## Short exercise
Can you duplicate the passage below on the Board's review of the Adviser, word for word, from "The Board, including" to "relate to the Funds."?

During its review of this information, the Board focused on and analyzed the factors that the Board deemed relevant, including: (i) the nature, extent and quality of the services expected to be provided to each Fund by the Adviser; (ii) the Adviser’s personnel and operations; (iii) the Funds’ proposed expense levels; (iv) any “fall-out” benefits to the Adviser (i.e., the ancillary benefits realized by the Adviser from the Adviser’s relationship with the Trust); (v) the effect of asset growth on a Fund’s expenses; and (vi) possible conflicts of interest.
The Board, including the Independent Trustees, considered the following in respect of the Funds:
(a) The nature, extent and quality of services expected to be provided to the Funds by the Adviser, including personnel and operations of the Adviser. The Board reviewed the services that the Adviser was expected to provide to the Funds. The Board noted the responsibilities that the Adviser would have as each Fund’s investment adviser, including: the responsibility for the management and investment of the Fund’s portfolio; executing portfolio security and other asset trades; monitoring compliance with the Fund’s investment objective, policies and limitations; the responsibility for quarterly reporting to the Board; the oversight of general portfolio compliance with relevant law; and the implementation of Board directives as they relate to the Funds.

## Supplied entries
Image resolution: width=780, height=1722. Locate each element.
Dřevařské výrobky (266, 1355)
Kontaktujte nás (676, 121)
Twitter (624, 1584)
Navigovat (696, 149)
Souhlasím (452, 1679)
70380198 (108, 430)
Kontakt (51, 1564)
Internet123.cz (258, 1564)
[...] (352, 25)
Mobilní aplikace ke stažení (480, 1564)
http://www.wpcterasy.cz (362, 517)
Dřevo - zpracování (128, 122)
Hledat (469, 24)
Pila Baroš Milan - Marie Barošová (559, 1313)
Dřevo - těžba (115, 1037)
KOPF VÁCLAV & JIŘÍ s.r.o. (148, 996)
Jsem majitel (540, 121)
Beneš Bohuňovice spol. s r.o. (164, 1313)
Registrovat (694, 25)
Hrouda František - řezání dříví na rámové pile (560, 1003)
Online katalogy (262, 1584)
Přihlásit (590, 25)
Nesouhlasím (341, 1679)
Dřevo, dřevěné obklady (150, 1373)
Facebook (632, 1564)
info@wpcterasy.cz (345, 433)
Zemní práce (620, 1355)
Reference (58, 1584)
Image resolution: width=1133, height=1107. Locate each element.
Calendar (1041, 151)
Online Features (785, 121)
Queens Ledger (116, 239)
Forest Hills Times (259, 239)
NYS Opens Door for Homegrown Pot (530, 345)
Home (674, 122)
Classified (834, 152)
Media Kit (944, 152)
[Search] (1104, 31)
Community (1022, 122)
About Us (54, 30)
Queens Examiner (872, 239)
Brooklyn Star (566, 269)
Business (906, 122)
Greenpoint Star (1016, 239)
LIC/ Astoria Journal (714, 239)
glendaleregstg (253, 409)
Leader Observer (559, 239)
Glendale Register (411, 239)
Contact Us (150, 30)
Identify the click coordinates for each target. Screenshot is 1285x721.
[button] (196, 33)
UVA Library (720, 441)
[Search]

## Result for this task
The Board, including the Independent Trustees, considered the following in respect of the Funds:
(a) The nature, extent and quality of services expected to be provided to the Funds by the Adviser, including personnel and operations of the Adviser. The Board reviewed the services that the Adviser was expected to provide to the Funds. The Board noted the responsibilities that the Adviser would have as each Fund’s investment adviser, including: the responsibility for the management and investment of the Fund’s portfolio; executing portfolio security and other asset trades; monitoring compliance with the Fund’s investment objective, policies and limitations; the responsibility for quarterly reporting to the Board; the oversight of general portfolio compliance with relevant law; and the implementation of Board directives as they relate to the Funds.